Though it is by no means clear that the vessel could not have discharged the goods at Bergen where the consignee was ready, willing and able to take delivery, I will assume that it could not. Then it could have elected to try to make delivery in some other way and for that extra compensation would have been earned. Or it could have let the goods remain in the hold, as it did. Of course it could not abandon them and upon failure to make delivery, or of any effort toward that, it had no alternative but to take them wherever the ship went. That is all it did and, in so doing, it performed no service to the goods by way of carriage to destination or by way of any effort to do so. All that happened to the goods was merely an incident in the return of the ship for its own purposes to the point of departure.

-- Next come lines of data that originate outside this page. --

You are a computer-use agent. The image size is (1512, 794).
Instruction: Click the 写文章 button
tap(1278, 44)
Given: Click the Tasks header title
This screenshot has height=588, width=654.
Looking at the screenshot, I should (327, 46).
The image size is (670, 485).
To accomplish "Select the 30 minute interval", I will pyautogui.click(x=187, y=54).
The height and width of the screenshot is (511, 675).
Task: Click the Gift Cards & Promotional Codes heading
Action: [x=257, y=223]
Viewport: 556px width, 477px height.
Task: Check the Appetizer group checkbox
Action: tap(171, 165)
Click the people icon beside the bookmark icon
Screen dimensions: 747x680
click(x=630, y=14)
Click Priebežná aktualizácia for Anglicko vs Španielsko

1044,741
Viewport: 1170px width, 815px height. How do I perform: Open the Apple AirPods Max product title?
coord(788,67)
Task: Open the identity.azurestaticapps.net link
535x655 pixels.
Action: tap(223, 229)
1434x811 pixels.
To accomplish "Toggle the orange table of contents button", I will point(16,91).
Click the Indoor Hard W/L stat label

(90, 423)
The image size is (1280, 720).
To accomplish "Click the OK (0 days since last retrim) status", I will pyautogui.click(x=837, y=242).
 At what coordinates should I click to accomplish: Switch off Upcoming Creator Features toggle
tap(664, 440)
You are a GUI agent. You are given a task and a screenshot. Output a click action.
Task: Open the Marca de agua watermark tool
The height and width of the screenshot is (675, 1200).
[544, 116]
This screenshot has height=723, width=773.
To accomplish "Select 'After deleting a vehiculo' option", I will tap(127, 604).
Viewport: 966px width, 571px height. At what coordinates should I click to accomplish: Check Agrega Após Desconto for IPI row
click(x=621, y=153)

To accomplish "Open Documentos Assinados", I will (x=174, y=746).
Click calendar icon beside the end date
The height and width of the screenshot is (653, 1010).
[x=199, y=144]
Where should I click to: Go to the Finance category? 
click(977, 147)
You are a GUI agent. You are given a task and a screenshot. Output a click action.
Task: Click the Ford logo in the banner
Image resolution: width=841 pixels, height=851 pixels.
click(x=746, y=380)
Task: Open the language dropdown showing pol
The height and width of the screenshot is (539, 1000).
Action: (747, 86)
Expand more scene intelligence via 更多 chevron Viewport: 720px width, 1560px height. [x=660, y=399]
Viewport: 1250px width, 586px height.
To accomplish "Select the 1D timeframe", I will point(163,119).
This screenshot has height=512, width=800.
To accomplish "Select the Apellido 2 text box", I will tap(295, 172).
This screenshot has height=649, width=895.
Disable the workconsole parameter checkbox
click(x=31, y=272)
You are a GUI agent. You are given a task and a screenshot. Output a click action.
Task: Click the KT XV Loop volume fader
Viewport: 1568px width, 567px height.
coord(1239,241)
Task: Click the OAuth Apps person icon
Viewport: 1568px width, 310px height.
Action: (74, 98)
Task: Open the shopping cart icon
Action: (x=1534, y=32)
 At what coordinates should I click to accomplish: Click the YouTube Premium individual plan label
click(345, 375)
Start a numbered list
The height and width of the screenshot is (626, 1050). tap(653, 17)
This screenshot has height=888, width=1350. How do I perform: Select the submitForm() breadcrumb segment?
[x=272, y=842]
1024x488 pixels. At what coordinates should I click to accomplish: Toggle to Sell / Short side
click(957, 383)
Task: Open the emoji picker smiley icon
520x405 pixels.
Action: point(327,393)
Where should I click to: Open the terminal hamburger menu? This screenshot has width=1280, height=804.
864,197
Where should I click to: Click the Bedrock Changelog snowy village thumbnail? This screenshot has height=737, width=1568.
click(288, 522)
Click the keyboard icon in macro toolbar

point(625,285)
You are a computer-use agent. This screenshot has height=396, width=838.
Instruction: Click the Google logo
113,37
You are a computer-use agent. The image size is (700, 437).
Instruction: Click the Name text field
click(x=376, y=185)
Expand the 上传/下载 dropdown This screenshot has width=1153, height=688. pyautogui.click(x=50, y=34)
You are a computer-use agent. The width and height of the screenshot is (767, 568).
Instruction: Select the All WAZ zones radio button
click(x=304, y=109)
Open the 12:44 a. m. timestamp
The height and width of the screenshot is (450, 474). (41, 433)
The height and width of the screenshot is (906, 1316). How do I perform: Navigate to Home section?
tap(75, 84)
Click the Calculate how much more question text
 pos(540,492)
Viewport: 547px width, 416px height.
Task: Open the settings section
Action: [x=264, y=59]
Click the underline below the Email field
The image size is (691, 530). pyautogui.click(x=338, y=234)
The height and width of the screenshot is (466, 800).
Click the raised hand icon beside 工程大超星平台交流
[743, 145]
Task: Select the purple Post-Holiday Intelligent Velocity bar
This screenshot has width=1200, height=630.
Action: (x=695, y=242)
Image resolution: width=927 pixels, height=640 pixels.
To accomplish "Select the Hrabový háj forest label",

Insofar as that included custodial care, the carrier was compensated by the original freight paid.

9

I dissent.

1

'4. In any situation whatsoever or wheresoever occurring and whether existing or anticipated before commencement of or during the voyage, which in the judgment of the carrier or master is likely to give rise to capture, seizure, detention, damage, delay or disadvantage to or loss, of the ship or any part of her cargo, or to make it unsafe, imprudent, or unlawful for any reason to begin or continue the voyage or to enter or discharge the goods at the port of discharge, or to give rise to delay or difficulty in arriving, discharging at or leaving the port of discharge or the usual place of discharge in such port,

'(1) the master, whether or not proceeding toward or entering or attempting to enter the port of discharge or reaching or attempting to reach the usual place of discharge therein or attempting to discharge the goods there, may, without giving any prior notice, discharge the goods into depot, lazaretto, craft or other place and the goods shall be liable for any extra expenses thereby incurred;

'(2) or the master may proceed or return, directly or indirectly, to or stop at such other port or place whatsoever as he or the carrier may consider safe or advisable under the circumstances and discharge the goods or any part thereof there without giving any prior notice and, when landed as hereinabove provided, the goods shall be at their own risk and expense, the delivery thereof by the carrier shall be considered complete and the carrier shall be freed from any further responsibility in respect thereof except to mail notice of the disposition of the goods directed to the shipper or consignee named in this bill of lading at such address as may be stated herein;

'(3) or the master may retain the cargo on board until the return trip or until such time as he or the carrier thinks advisable;

'(4) or the master may forward the goods by any means by water or by land or by both such means, at the risk and expense of the goods.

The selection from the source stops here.